I invite you to picture someone who makes you really angry and seems beyond redemption. No, not him—someone you personally know.

Now imagine something that might be truly terrifying—that person in your version of heaven, forever. For-Ever. I realize that this can be a nightmare inducing exercise. A friend tells me that when she struggles to understand why someone is acting like a complete jerk over a prolonged period of time, she thinks, “They just have not fully realized their glory in the sight of the Lord.”

We are not capable of seeing one another as God sees us in this life.

When Paul employs the dim mirror metaphor, he is not referring to the fancy mirrors we have that didn’t exist yet. If one even had access to a mirror in Paul’s time, it was a piece of polished metal that would provide a distorted image. The “then” he is referring to is the end of time, when we are in God’s presence and can see one another as our Creator does.

Writer and social critic James Baldwin wrote that, “Love takes off the masks we fear we cannot live without and know we cannot live within.”

My wife’s childhood friend serves as a school principal surrounded by people with whom she fundamentally disagrees. Antonia recently posted, “One thing about working on the Delta has really brought home for me is that you can love people whose politics you don’t agree with. I keep this belief close to my heart so that I can keep doing the work I am in this life to do. My humanity demands it.”

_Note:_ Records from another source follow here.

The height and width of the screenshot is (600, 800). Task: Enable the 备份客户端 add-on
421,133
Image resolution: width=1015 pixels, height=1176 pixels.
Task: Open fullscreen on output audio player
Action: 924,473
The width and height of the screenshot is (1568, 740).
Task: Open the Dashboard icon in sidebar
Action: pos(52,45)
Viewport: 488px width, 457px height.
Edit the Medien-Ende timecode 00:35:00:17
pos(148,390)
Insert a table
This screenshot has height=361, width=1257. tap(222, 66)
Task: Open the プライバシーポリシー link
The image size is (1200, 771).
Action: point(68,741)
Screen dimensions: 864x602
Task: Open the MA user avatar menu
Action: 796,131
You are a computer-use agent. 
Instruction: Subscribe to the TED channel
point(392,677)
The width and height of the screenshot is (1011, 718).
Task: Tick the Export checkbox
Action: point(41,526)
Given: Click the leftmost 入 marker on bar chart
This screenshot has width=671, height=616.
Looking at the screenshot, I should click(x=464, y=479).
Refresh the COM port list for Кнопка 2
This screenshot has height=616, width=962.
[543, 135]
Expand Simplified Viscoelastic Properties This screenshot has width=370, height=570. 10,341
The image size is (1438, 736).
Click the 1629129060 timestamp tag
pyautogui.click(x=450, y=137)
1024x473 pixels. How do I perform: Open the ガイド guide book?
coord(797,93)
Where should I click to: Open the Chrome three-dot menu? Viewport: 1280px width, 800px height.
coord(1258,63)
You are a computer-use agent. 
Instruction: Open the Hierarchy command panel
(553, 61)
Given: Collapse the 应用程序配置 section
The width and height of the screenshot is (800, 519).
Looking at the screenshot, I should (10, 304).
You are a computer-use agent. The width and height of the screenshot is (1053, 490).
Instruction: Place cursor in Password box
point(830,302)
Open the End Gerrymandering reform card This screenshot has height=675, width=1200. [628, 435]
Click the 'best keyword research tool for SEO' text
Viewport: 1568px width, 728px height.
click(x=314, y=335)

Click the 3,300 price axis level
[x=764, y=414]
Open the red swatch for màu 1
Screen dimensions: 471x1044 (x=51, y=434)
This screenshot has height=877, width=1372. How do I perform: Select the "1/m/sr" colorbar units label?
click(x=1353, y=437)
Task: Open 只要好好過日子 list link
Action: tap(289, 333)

Antonia is not one to back away from matters of justice. She never says that love means tolerating hatred. Antonia does raise the importance of seeking to love and in so doing, reclaiming our humanity.

As many including writer Anne Lamott have said, holding onto anger “is like drinking rat poison and then waiting for the rat to die.”

“For now we see in a mirror, dimly, but then we will see face to face. Now I know only in part; then I will know fully, even as I have been fully known.”

I invite you to again think about that person you can’t stand.

Now think about how the world has bruised them.

Think about your own wounds, and how you act out, sometimes without even realizing why.

God sees us face to face with all of our baggage.

Jesus greets us with open arms.

May we resist allowing the dim mirrors of this world tell us otherwise. Amen.


[1] Amy B. Wang, “Dippin’ Dots to Sean Spicer: ‘We’ve seen your tweets and would like to be friends’” The Washington Post. Jan. 23, 2017.

[2] Jennifer Golbeck PhD, “Internet Trolls Are Narcissists, Psychopaths, and Sadists.” Psychology Today, Sept. 18, 2014.

[3] Luke 23:34, New International Version

[4] Jonathan Haidt, The Righteous Mind: Why Good People Are Divided by Politics and Religion, Reprint ed. (New York: Vintage, 2013), 152-53.

[5] Jonathan Haidt, TED Talk, “The Moral Roots of Liberals and Conservatives,” March 2008.